🤖 AI Summary
Dynamic graph temporal link prediction suffers from the quadratic time complexity of Transformer self-attention, severely limiting scalability in high-frequency and large-scale scenarios. To address this, we propose GLFormer—a Transformer-style architecture devoid of self-attention. It replaces self-attention with an adaptive token mixer, introduces a context-aware local aggregation mechanism that jointly models interaction order and temporal intervals, and employs hierarchical temporal aggregation to capture long-range dependencies. The entire model is a pure MLP-based architecture incorporating learnable positional encoding and feed-forward networks. Evaluated on six mainstream dynamic graph benchmarks, GLFormer achieves state-of-the-art performance while significantly improving training and inference efficiency. Experimental results demonstrate that attention-free architectures can effectively, efficiently, and scalably model dynamic graphs—offering a compelling alternative to attention-centric designs.
📝 Abstract
Dynamic graph learning plays a pivotal role in modeling evolving relationships over time, especially for temporal link prediction tasks in domains such as traffic systems, social networks, and recommendation platforms. While Transformer-based models have demonstrated strong performance by capturing long-range temporal dependencies, their reliance on self-attention results in quadratic complexity with respect to sequence length, limiting scalability on high-frequency or large-scale graphs. In this work, we revisit the necessity of self-attention in dynamic graph modeling.

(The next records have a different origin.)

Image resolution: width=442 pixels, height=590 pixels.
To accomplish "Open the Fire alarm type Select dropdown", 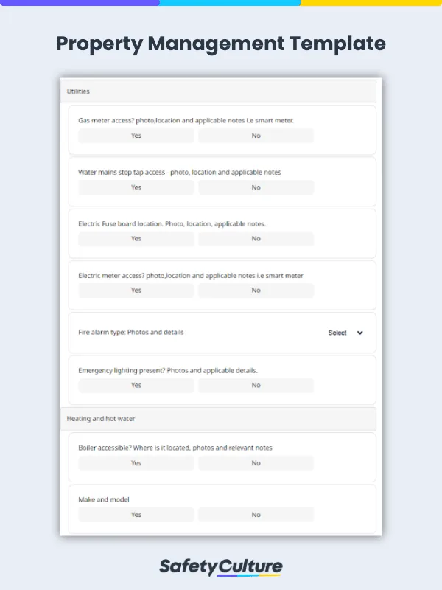I will pyautogui.click(x=338, y=333).
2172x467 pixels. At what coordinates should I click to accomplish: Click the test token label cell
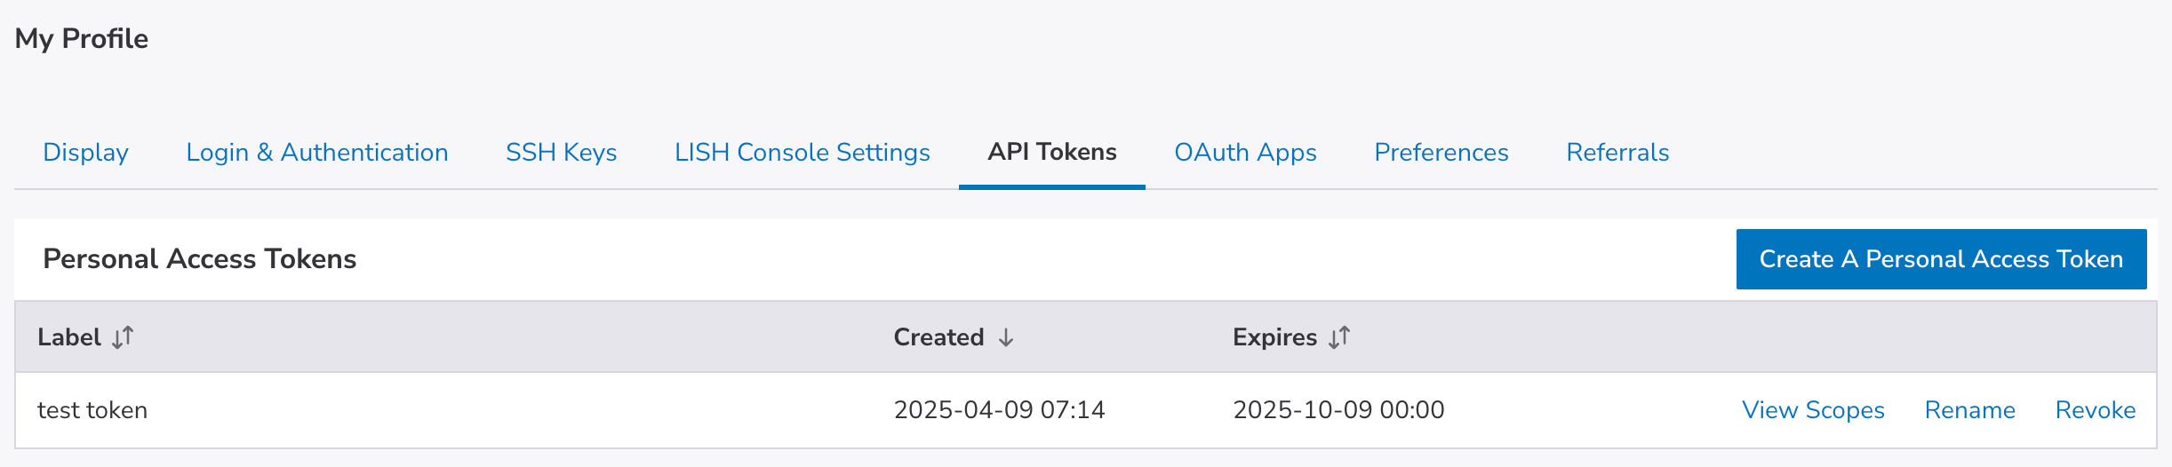(92, 410)
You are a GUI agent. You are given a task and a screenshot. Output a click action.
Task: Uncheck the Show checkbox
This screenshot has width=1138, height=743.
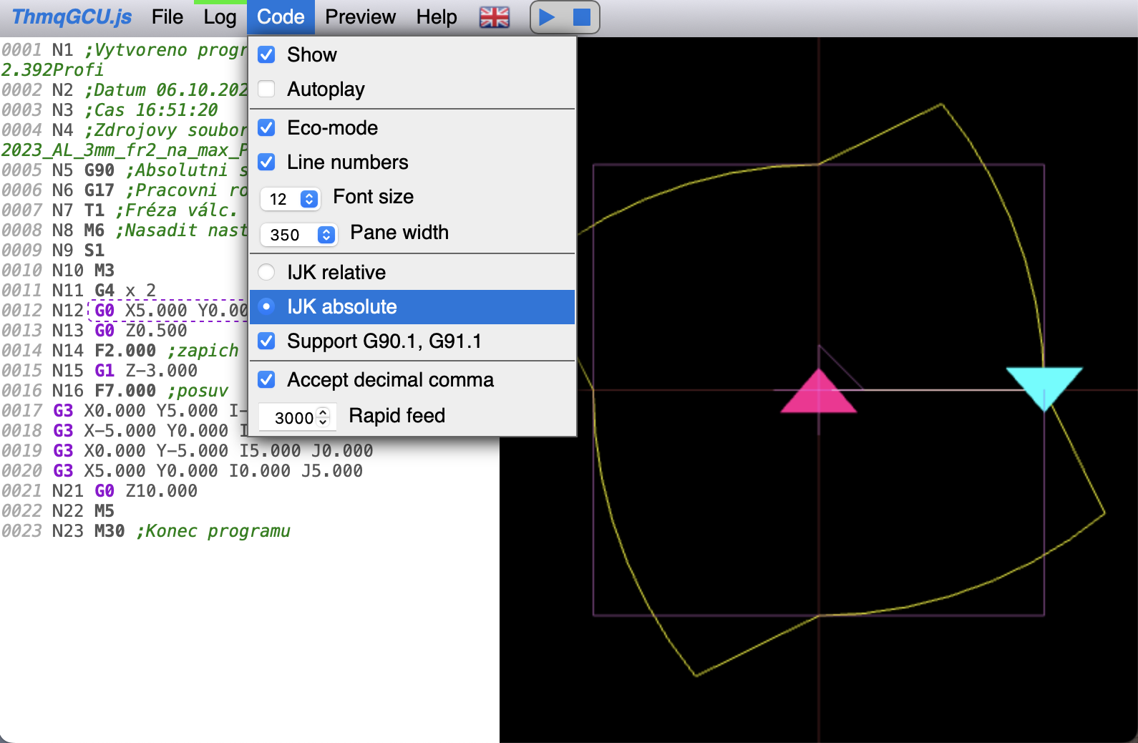pos(267,55)
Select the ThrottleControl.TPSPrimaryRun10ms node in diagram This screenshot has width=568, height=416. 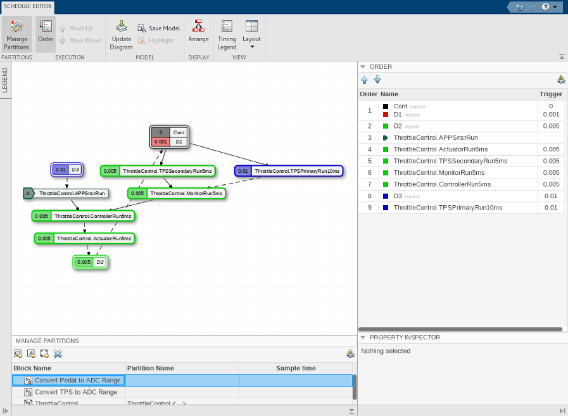point(289,171)
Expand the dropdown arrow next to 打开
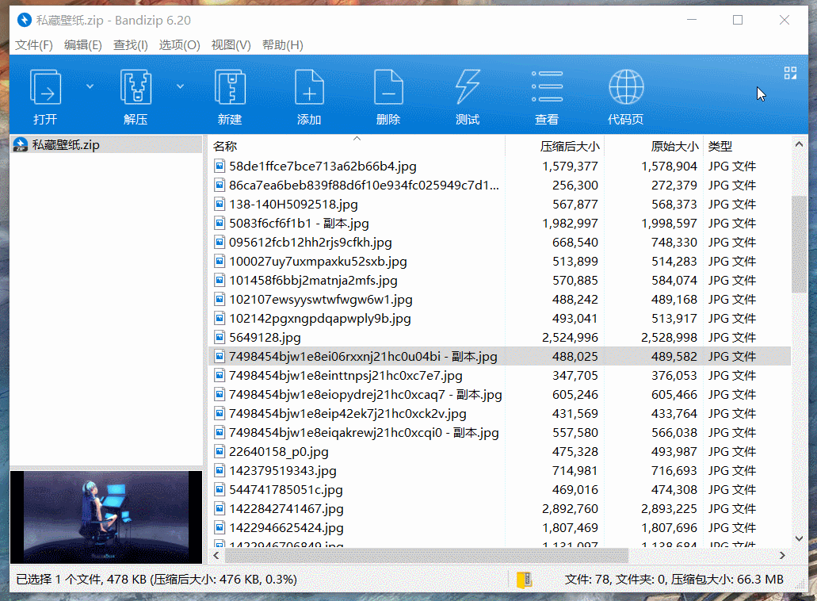The height and width of the screenshot is (601, 817). (x=90, y=86)
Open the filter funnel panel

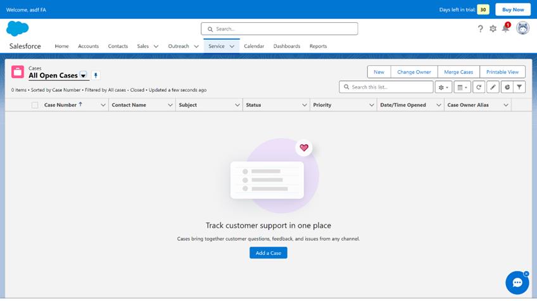coord(519,87)
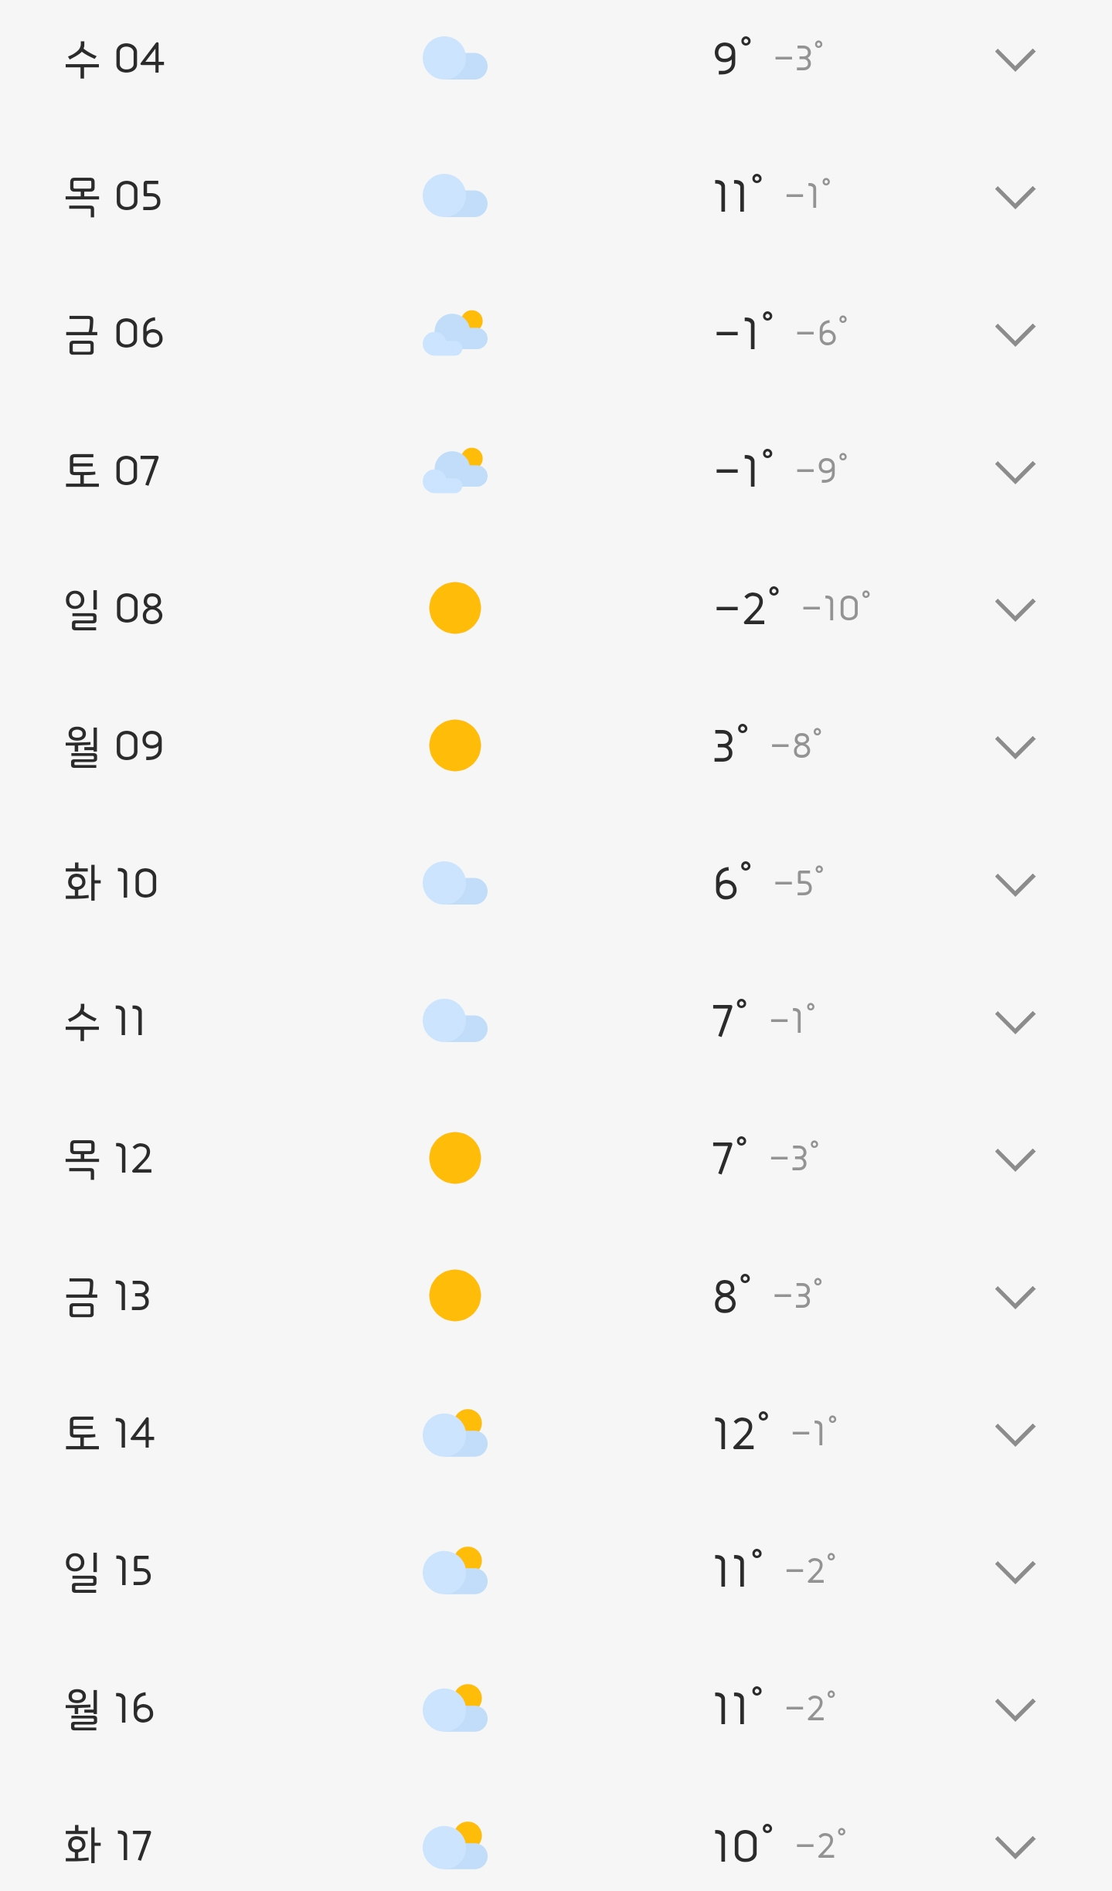Show details chevron for 일 15
1112x1891 pixels.
tap(1015, 1572)
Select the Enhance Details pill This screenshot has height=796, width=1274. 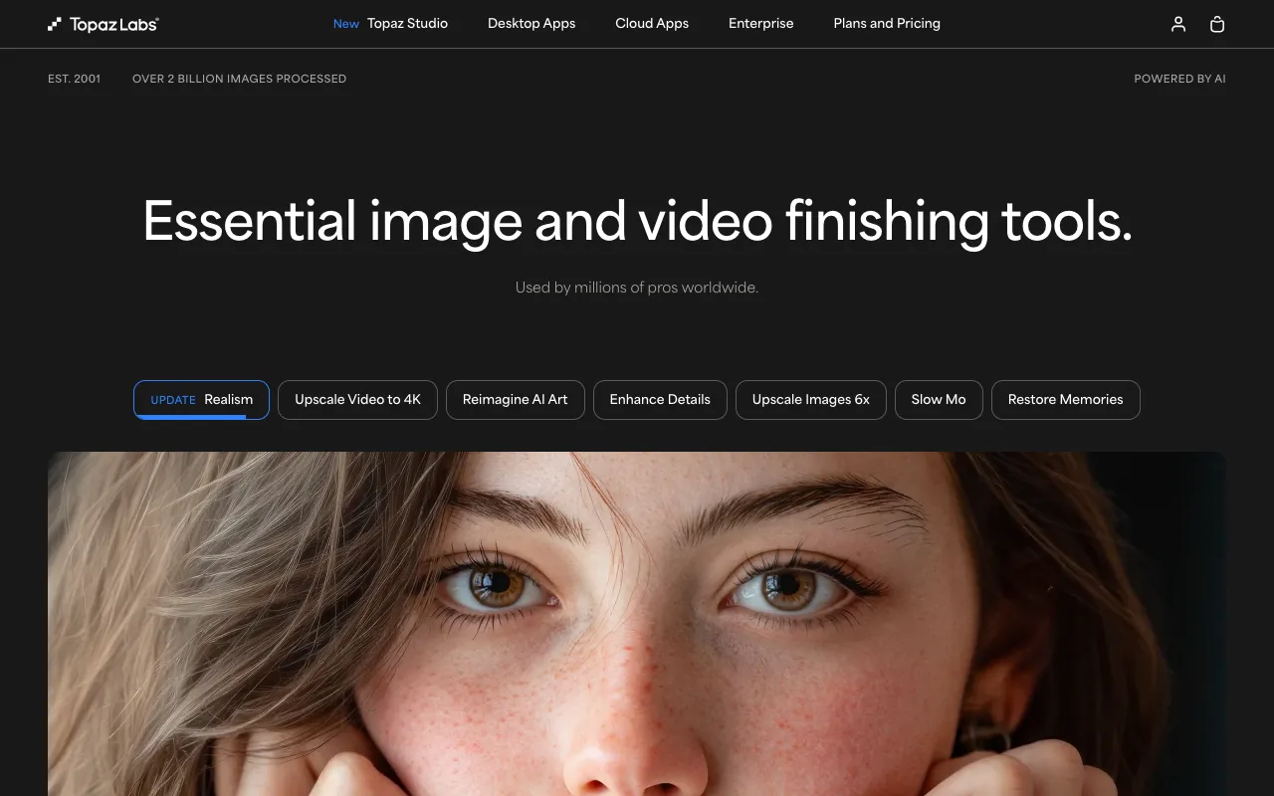tap(660, 399)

Inspired by recent findings that attribute the success of Transformers more to their architectural design than attention itself, we propose GLFormer, a novel attention-free Transformer-style framework for dynamic graphs. GLFormer introduces an adaptive token mixer that performs context-aware local aggregation based on interaction order and time intervals. To capture long-term dependencies, we further design a hierarchical aggregation module that expands the temporal receptive field by stacking local token mixers across layers. Experiments on six widely-used dynamic graph benchmarks show that GLFormer achieves SOTA performance, which reveals that attention-free architectures can match or surpass Transformer baselines in dynamic graph settings with significantly improved efficiency.